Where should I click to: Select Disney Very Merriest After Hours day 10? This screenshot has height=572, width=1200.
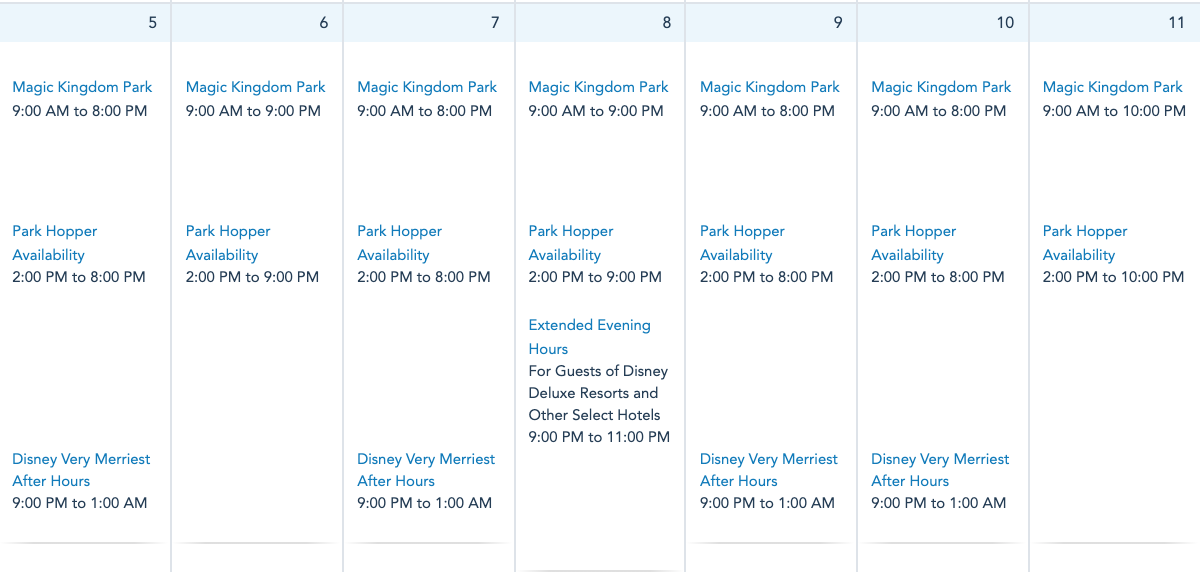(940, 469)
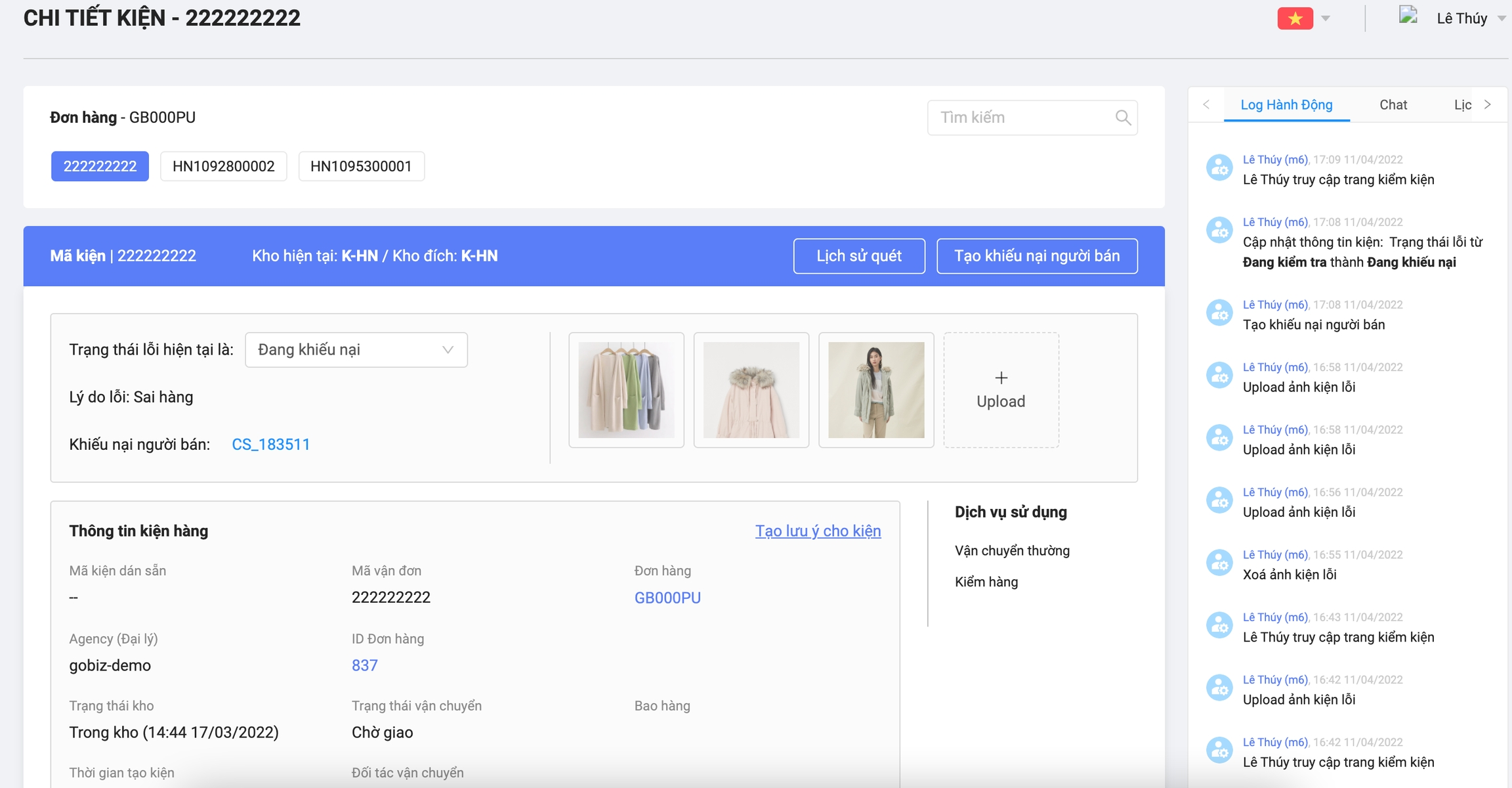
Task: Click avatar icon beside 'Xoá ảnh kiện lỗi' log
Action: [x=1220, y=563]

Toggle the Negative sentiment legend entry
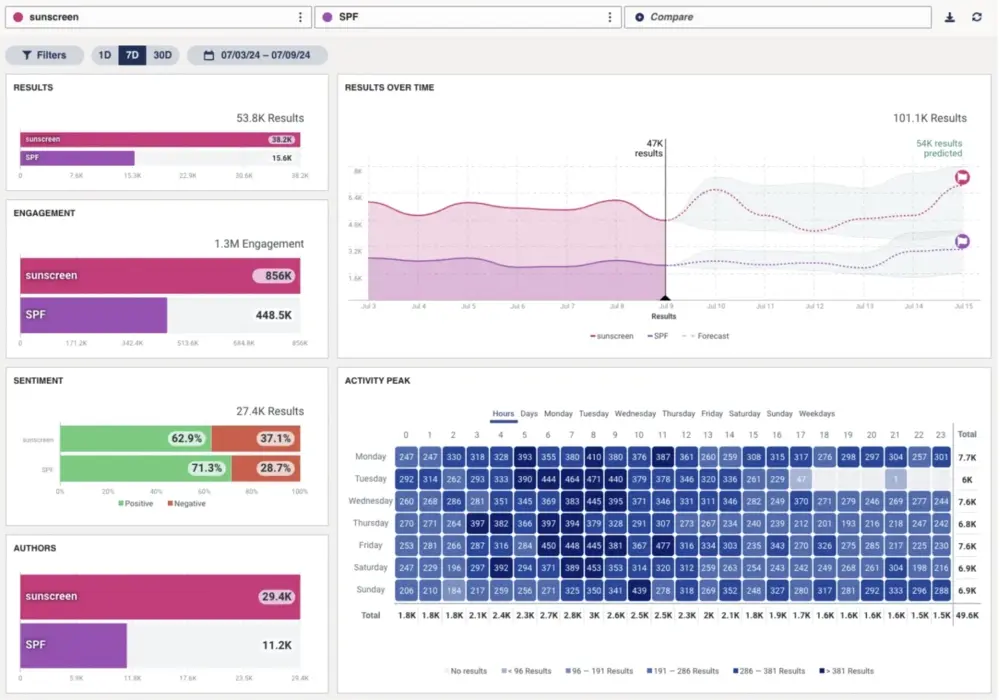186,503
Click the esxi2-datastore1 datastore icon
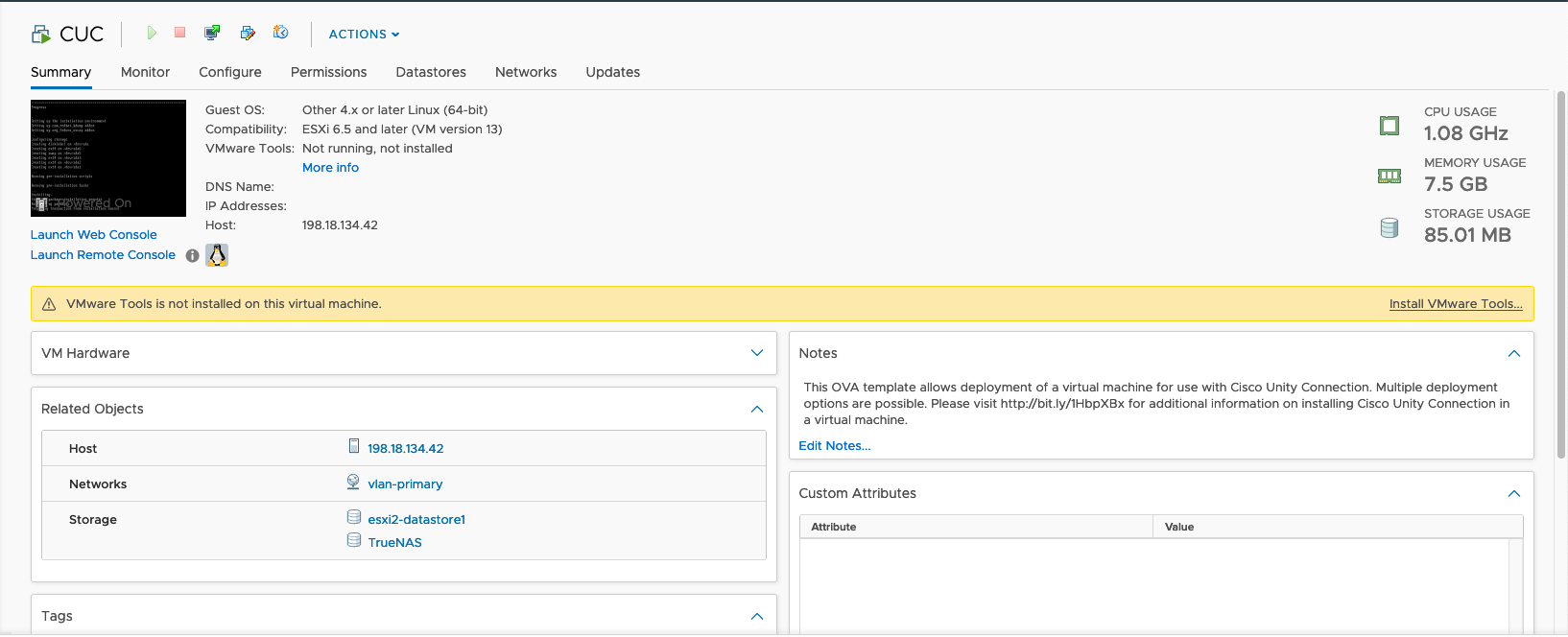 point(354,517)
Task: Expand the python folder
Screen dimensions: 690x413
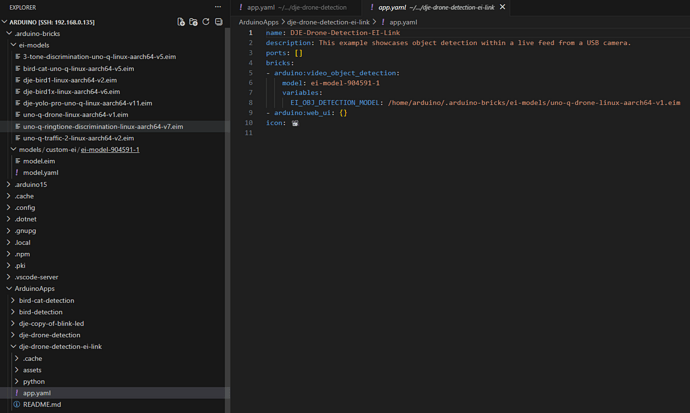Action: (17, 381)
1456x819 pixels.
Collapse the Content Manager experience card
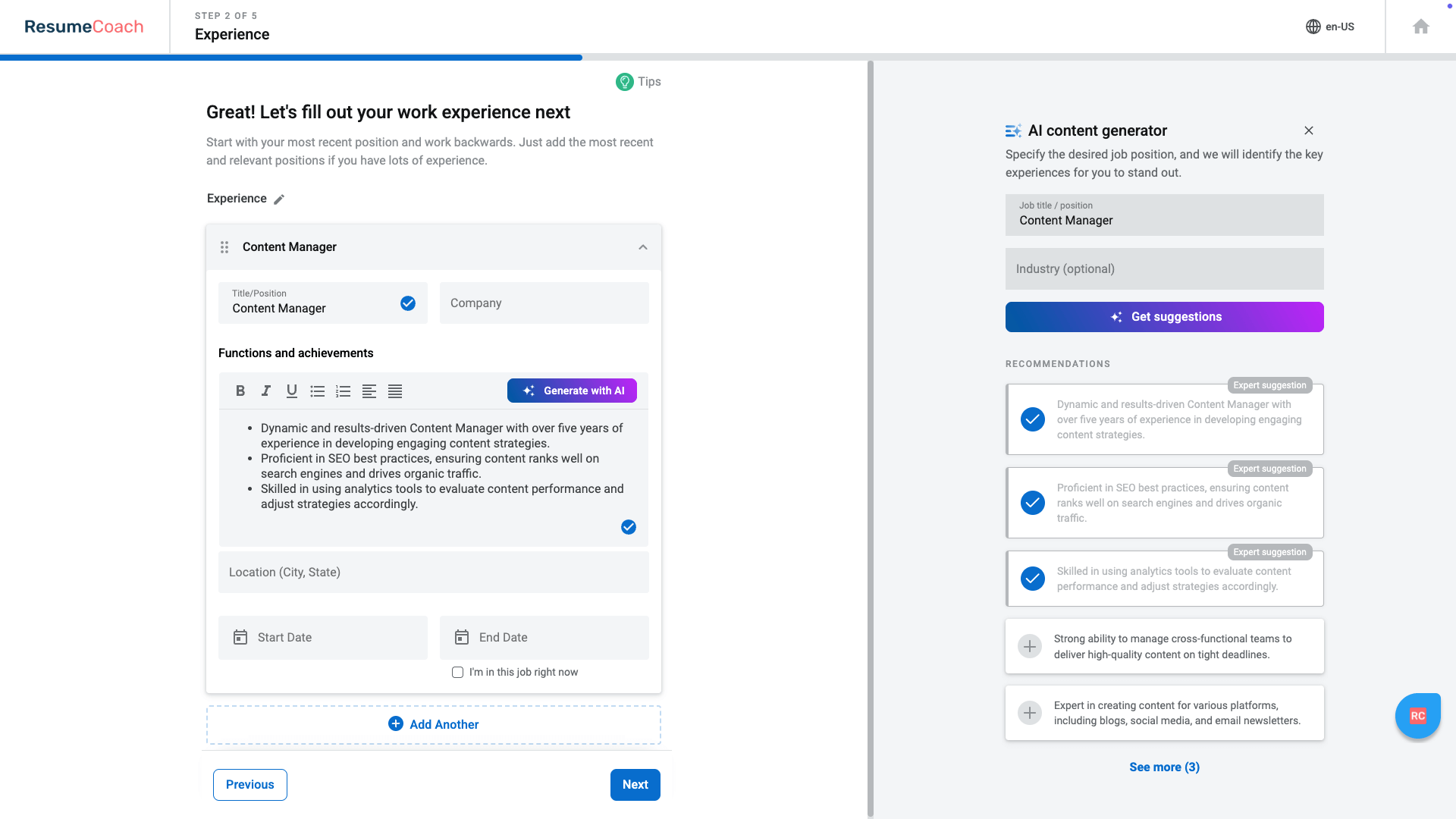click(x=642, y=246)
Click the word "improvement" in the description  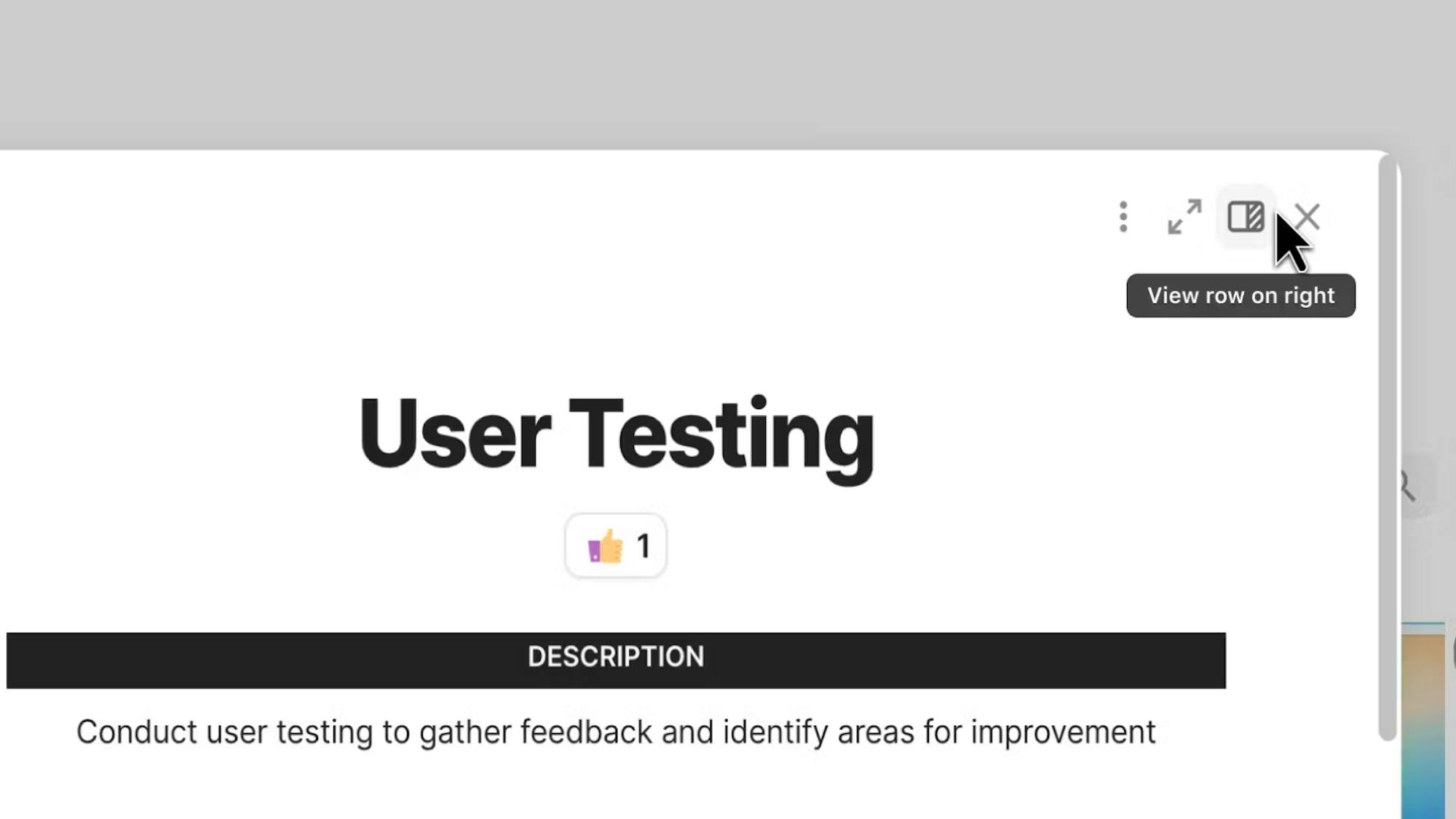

EXERCISE:
Put every line of the records above into a numbered list, skipping blank lines and leaving the pictures out.

THE SOLUTION:
1. Where should I click to: Select Disney Very Merriest After Hours day 10? This screenshot has height=572, width=1200.
2. (940, 469)
3. Task: Click avatar icon beside 'Xoá ảnh kiện lỗi' log
4. Action: [x=1220, y=563]
5. Toggle the Negative sentiment legend entry
6. 186,503
7. Click the esxi2-datastore1 datastore icon
8.  point(354,517)
9. Task: Expand the python folder
10. Screen dimensions: 690x413
11. Action: (17, 381)
12. 1456x819 pixels.
13. Collapse the Content Manager experience card
14. click(x=642, y=246)
15. Click the word "improvement" in the description  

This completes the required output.